Five years ago, the COVID-19 pandemic began on Earth. It led to the imposition of widespread lockdowns around the world, as well as a decline in industrial production, which in turn led to a decrease in harmful emissions seen from satellites.

Earthrise over the Moon. Source: NASA

But according to the research team, the impact of the pandemic was even stronger, and it can be detected even on the moon. A paper published in 2024 Monthly Notices of the Royal Astronomical Society: Letters claims that a global lockdown caused the moon’s surface temperature to drop in April and May 2020.

As confirmation, scientists cite data collected by the Diviner radiometer installed on the LRO vehicle. From 2017 through 2023, it regularly measured the temperature of six sites on the visible side of the Moon. During the pandemic, Diviner recorded a decrease in nighttime temperatures at all six sites, which was interpreted as the effects of decreased human activity and reduced industrial production, which influenced the amount of radiation emitted by our planet, which in turn caused the moon to cool.

However, researchers from the Missouri University of Science and Technology and the University of the West Indies disagreed with their colleagues’ conclusions, finding it highly unlikely that human activity could have had any noticeable effect on the moon’s temperature. In their paper, which was published this year in the same journal, they presented the results of their own, more detailed study of the LRO data.
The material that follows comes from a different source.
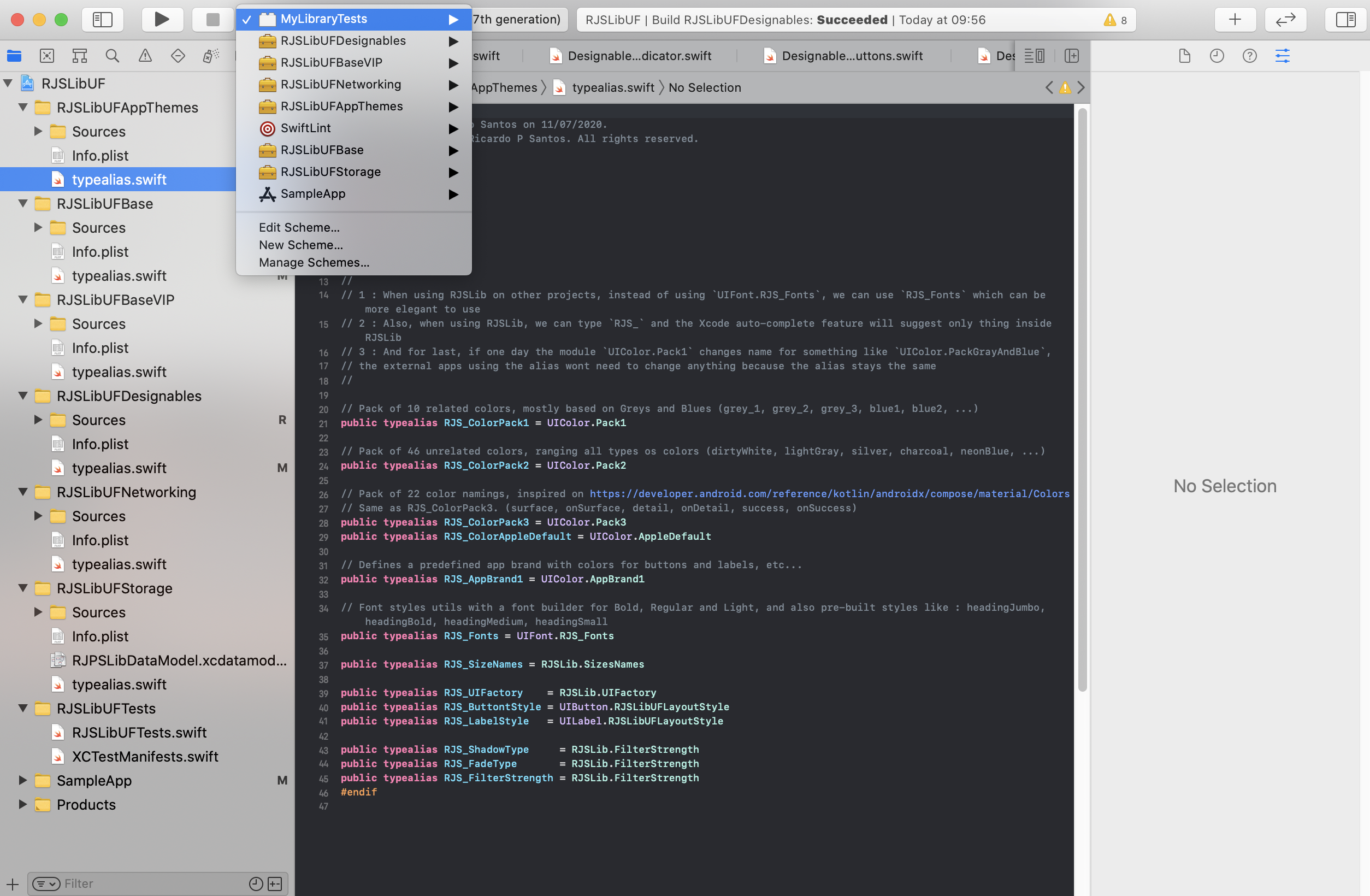Choose Manage Schemes... menu entry
The height and width of the screenshot is (896, 1370).
coord(314,263)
They examined temperature trends and then performed further statistical analysis based on their findings.

Scientists found that the 2020 temperature decline actually started earlier, in 2019, so it preceded the start of the lockdown. In addition, another significant temperature drop was recorded in 2018, two years before the pandemic began. Thus, the connection between the cooling of the Moon and the lockdown seems highly questionable and is most likely due to other causes.

The researchers said they conceded that heat and radiation from Earth could have a very small effect on the lunar surface temperature. But it will be so minimal that it will be hard to measure or even notice.